TASK
Retype each line below without a single alteration.

══ DATA FOR THIS EXERCISE

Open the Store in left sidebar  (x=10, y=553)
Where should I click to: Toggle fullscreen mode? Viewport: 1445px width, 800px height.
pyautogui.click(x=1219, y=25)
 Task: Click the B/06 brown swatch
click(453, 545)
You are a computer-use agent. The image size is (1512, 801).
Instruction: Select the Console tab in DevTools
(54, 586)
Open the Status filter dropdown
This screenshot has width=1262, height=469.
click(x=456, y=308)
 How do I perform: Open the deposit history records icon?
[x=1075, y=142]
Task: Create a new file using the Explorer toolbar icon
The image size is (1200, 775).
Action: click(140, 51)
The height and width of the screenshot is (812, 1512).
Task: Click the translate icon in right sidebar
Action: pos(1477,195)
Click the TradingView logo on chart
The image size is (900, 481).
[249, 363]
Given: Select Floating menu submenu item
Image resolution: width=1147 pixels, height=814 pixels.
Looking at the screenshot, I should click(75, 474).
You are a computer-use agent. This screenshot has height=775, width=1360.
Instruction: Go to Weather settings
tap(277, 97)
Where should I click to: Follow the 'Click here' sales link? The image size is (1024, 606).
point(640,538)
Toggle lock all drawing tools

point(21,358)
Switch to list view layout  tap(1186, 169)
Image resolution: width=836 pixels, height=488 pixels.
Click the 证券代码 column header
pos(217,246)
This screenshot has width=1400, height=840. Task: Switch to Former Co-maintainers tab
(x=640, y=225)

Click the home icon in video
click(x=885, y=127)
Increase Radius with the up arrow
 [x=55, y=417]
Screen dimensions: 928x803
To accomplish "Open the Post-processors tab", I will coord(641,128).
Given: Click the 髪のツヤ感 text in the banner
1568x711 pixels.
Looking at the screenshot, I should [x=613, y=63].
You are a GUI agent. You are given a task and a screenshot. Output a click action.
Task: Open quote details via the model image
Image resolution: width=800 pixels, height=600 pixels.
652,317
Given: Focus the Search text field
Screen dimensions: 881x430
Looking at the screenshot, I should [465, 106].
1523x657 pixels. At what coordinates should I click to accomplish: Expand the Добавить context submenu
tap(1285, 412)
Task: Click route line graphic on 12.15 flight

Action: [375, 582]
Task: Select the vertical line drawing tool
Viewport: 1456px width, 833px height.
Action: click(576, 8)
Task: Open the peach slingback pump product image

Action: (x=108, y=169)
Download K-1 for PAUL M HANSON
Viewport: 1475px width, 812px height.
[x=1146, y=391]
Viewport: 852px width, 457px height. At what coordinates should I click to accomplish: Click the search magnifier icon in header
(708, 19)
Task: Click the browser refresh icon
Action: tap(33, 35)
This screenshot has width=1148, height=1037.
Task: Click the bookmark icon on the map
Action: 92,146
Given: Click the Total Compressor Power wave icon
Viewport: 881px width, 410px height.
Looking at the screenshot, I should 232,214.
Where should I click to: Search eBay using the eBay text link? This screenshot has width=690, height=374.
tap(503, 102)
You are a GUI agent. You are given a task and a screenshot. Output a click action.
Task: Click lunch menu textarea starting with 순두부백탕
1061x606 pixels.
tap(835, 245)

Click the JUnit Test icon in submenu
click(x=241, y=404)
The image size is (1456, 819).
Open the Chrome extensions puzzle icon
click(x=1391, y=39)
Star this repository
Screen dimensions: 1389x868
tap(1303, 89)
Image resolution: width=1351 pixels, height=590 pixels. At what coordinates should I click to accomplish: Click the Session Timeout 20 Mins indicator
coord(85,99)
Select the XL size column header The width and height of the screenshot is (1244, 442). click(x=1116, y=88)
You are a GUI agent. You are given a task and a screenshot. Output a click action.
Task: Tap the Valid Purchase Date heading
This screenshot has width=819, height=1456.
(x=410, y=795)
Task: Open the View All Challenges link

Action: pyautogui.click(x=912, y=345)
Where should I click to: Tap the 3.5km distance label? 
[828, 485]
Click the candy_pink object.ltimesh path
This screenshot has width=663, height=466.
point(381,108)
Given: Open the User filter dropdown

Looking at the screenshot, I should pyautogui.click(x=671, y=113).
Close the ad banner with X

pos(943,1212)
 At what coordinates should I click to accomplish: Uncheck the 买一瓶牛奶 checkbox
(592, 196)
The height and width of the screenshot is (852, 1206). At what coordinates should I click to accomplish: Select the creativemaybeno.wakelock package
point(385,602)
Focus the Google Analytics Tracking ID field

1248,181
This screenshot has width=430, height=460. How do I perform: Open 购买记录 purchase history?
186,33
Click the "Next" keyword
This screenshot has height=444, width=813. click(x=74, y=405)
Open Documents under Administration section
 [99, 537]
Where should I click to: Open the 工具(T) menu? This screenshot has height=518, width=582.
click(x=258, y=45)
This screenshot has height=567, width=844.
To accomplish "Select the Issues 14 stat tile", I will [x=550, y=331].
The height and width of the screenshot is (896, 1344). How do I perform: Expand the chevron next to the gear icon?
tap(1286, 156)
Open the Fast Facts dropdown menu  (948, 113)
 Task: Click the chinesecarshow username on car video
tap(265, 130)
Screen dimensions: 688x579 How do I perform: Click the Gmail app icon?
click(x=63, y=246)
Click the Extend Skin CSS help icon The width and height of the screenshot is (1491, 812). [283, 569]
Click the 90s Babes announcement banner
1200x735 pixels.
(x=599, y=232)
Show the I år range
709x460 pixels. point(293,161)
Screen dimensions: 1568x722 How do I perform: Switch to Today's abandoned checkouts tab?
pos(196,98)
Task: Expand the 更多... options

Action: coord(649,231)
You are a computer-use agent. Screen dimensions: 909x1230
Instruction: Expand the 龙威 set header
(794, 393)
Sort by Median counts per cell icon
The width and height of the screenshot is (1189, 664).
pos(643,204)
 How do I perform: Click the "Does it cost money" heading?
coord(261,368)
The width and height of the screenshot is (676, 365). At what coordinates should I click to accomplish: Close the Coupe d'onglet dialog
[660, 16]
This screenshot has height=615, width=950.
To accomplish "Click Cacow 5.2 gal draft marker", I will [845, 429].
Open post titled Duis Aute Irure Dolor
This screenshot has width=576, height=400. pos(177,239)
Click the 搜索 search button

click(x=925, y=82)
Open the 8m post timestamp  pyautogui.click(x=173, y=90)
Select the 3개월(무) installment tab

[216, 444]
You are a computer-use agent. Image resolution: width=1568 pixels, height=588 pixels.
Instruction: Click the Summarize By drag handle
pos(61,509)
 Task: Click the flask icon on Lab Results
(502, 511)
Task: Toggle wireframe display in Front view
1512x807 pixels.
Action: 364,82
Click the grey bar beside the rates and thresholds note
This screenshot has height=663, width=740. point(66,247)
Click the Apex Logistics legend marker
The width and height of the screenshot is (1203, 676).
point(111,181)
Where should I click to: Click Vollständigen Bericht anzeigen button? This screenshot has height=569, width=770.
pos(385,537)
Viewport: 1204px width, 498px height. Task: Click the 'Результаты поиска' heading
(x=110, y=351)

════

YOUR RESPONSE
Open the Store in left sidebar  (x=10, y=553)
Where should I click to: Toggle fullscreen mode? Viewport: 1445px width, 800px height.
pyautogui.click(x=1219, y=25)
 Task: Click the B/06 brown swatch
click(453, 545)
You are a computer-use agent. The image size is (1512, 801).
Instruction: Select the Console tab in DevTools
(54, 586)
Open the Status filter dropdown
This screenshot has width=1262, height=469.
click(x=456, y=308)
 How do I perform: Open the deposit history records icon?
[x=1075, y=142]
Task: Create a new file using the Explorer toolbar icon
The image size is (1200, 775).
Action: click(140, 51)
The height and width of the screenshot is (812, 1512).
Task: Click the translate icon in right sidebar
Action: pos(1477,195)
Click the TradingView logo on chart
The image size is (900, 481).
[249, 363]
Given: Select Floating menu submenu item
Image resolution: width=1147 pixels, height=814 pixels.
Looking at the screenshot, I should click(75, 474).
You are a computer-use agent. This screenshot has height=775, width=1360.
Instruction: Go to Weather settings
tap(277, 97)
Where should I click to: Follow the 'Click here' sales link? The image size is (1024, 606).
point(640,538)
Toggle lock all drawing tools

point(21,358)
Switch to list view layout  tap(1186, 169)
Image resolution: width=836 pixels, height=488 pixels.
Click the 证券代码 column header
pos(217,246)
This screenshot has width=1400, height=840. Task: Switch to Former Co-maintainers tab
(x=640, y=225)

Click the home icon in video
click(x=885, y=127)
Increase Radius with the up arrow
 [x=55, y=417]
Screen dimensions: 928x803
To accomplish "Open the Post-processors tab", I will coord(641,128).
Given: Click the 髪のツヤ感 text in the banner
1568x711 pixels.
Looking at the screenshot, I should [x=613, y=63].
You are a GUI agent. You are given a task and a screenshot. Output a click action.
Task: Open quote details via the model image
Image resolution: width=800 pixels, height=600 pixels.
652,317
Given: Focus the Search text field
Screen dimensions: 881x430
Looking at the screenshot, I should [465, 106].
1523x657 pixels. At what coordinates should I click to accomplish: Expand the Добавить context submenu
tap(1285, 412)
Task: Click route line graphic on 12.15 flight

Action: [375, 582]
Task: Select the vertical line drawing tool
Viewport: 1456px width, 833px height.
Action: click(576, 8)
Task: Open the peach slingback pump product image

Action: (x=108, y=169)
Download K-1 for PAUL M HANSON
Viewport: 1475px width, 812px height.
[x=1146, y=391]
Viewport: 852px width, 457px height. At what coordinates should I click to accomplish: Click the search magnifier icon in header
(708, 19)
Task: Click the browser refresh icon
Action: tap(33, 35)
This screenshot has width=1148, height=1037.
Task: Click the bookmark icon on the map
Action: 92,146
Given: Click the Total Compressor Power wave icon
Viewport: 881px width, 410px height.
Looking at the screenshot, I should 232,214.
Where should I click to: Search eBay using the eBay text link? This screenshot has width=690, height=374.
tap(503, 102)
You are a GUI agent. You are given a task and a screenshot. Output a click action.
Task: Click lunch menu textarea starting with 순두부백탕
1061x606 pixels.
tap(835, 245)

Click the JUnit Test icon in submenu
click(x=241, y=404)
The image size is (1456, 819).
Open the Chrome extensions puzzle icon
click(x=1391, y=39)
Star this repository
Screen dimensions: 1389x868
tap(1303, 89)
Image resolution: width=1351 pixels, height=590 pixels. At what coordinates should I click to accomplish: Click the Session Timeout 20 Mins indicator
coord(85,99)
Select the XL size column header The width and height of the screenshot is (1244, 442). click(x=1116, y=88)
You are a GUI agent. You are given a task and a screenshot. Output a click action.
Task: Tap the Valid Purchase Date heading
This screenshot has width=819, height=1456.
(x=410, y=795)
Task: Open the View All Challenges link

Action: pyautogui.click(x=912, y=345)
Where should I click to: Tap the 3.5km distance label? 
[828, 485]
Click the candy_pink object.ltimesh path
This screenshot has width=663, height=466.
point(381,108)
Given: Open the User filter dropdown

Looking at the screenshot, I should pyautogui.click(x=671, y=113).
Close the ad banner with X

pos(943,1212)
 At what coordinates should I click to accomplish: Uncheck the 买一瓶牛奶 checkbox
(592, 196)
The height and width of the screenshot is (852, 1206). At what coordinates should I click to accomplish: Select the creativemaybeno.wakelock package
point(385,602)
Focus the Google Analytics Tracking ID field

1248,181
This screenshot has width=430, height=460. How do I perform: Open 购买记录 purchase history?
186,33
Click the "Next" keyword
This screenshot has height=444, width=813. click(x=74, y=405)
Open Documents under Administration section
 [99, 537]
Where should I click to: Open the 工具(T) menu? This screenshot has height=518, width=582.
click(x=258, y=45)
This screenshot has height=567, width=844.
To accomplish "Select the Issues 14 stat tile", I will [x=550, y=331].
The height and width of the screenshot is (896, 1344). How do I perform: Expand the chevron next to the gear icon?
tap(1286, 156)
Open the Fast Facts dropdown menu  (948, 113)
 Task: Click the chinesecarshow username on car video
tap(265, 130)
Screen dimensions: 688x579 How do I perform: Click the Gmail app icon?
click(x=63, y=246)
Click the Extend Skin CSS help icon The width and height of the screenshot is (1491, 812). [283, 569]
Click the 90s Babes announcement banner
1200x735 pixels.
(x=599, y=232)
Show the I år range
709x460 pixels. point(293,161)
Screen dimensions: 1568x722 How do I perform: Switch to Today's abandoned checkouts tab?
pos(196,98)
Task: Expand the 更多... options

Action: coord(649,231)
You are a computer-use agent. Screen dimensions: 909x1230
Instruction: Expand the 龙威 set header
(794, 393)
Sort by Median counts per cell icon
The width and height of the screenshot is (1189, 664).
pos(643,204)
 How do I perform: Click the "Does it cost money" heading?
coord(261,368)
The width and height of the screenshot is (676, 365). At what coordinates should I click to accomplish: Close the Coupe d'onglet dialog
[660, 16]
This screenshot has height=615, width=950.
To accomplish "Click Cacow 5.2 gal draft marker", I will [845, 429].
Open post titled Duis Aute Irure Dolor
This screenshot has width=576, height=400. pos(177,239)
Click the 搜索 search button

click(x=925, y=82)
Open the 8m post timestamp  pyautogui.click(x=173, y=90)
Select the 3개월(무) installment tab

[216, 444]
You are a computer-use agent. Image resolution: width=1568 pixels, height=588 pixels.
Instruction: Click the Summarize By drag handle
pos(61,509)
 Task: Click the flask icon on Lab Results
(502, 511)
Task: Toggle wireframe display in Front view
1512x807 pixels.
Action: 364,82
Click the grey bar beside the rates and thresholds note
This screenshot has height=663, width=740. point(66,247)
Click the Apex Logistics legend marker
The width and height of the screenshot is (1203, 676).
point(111,181)
Where should I click to: Click Vollständigen Bericht anzeigen button? This screenshot has height=569, width=770.
pos(385,537)
Viewport: 1204px width, 498px height. Task: Click the 'Результаты поиска' heading
(x=110, y=351)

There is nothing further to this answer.